One of the most wonderful accents that an designer/builder can employ is the use of outside light let into the somber and dark interior of a building, punch it up with energy! I had predicted that I had a problem spot in the middle of my entry area of my new home.

Then I eliminated the vaulted ceiling fronted with a peak window at the front door, flattened the ceiling out so I could gain an attic platform onto which I could mount the air handler/indoor coil for the ductless heat system. It became even darker, drained of outside light.

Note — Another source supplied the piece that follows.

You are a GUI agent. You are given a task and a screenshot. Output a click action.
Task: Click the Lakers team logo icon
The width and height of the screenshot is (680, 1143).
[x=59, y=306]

I had asked from the original design conception, to have a pair of skylights over this center section of the new home. And continually I had been cautioned by all of the professionals this probably wouldn’t work because of the two different stacked roofs over my area in need of light. Well it was complicated, but we got it figured out!

Then this last week we got the roof covered with plywood, and walls sheet-ed, so that the remaining holes were where windows would be going. It became obvious that I had predicted the dark spot correctly. This home has extended overhangs to four feet, as opposed to 18 normal inch overhangs. This limits natural light even more.

Velux skylights to the rescue. This is a brand of skylight that I’ve used for 30 plus years. The technology contained in these marvelous pieces of equipment is simply superior to anything else available. The newest models are solar powered, with self-contained shades and rain sensors to close automatically during rain showers. One thing I appreciate about skylights is their ability to enhance natural cooling convection.

Cottage in the Woods - skylight over entrance living room.

Cottage in the Woods - skylight over entrance in living room area.